- [Stated task] Reproduce the material word for word, from its first line through the line containing "The image size is (571, 306).".
** BEGIN Provided data **
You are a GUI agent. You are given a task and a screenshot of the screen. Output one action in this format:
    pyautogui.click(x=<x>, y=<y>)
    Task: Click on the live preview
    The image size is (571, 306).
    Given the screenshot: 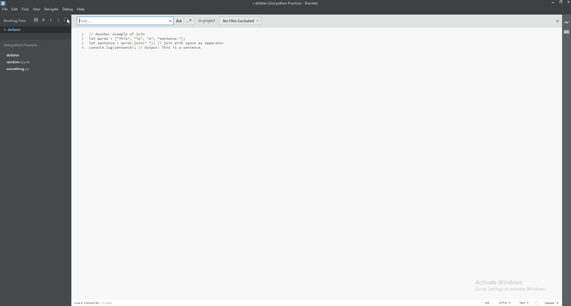 What is the action you would take?
    pyautogui.click(x=567, y=21)
    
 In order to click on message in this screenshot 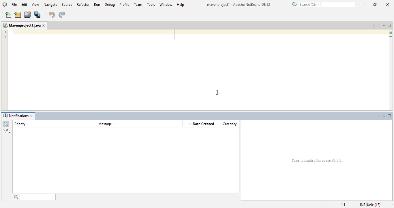, I will do `click(105, 123)`.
** END Provided data **
- [Answer to the task]
You are a GUI agent. You are given a task and a screenshot of the screen. Output one action in this format:
    pyautogui.click(x=<x>, y=<y>)
    Task: Click on the live preview
    The image size is (571, 306).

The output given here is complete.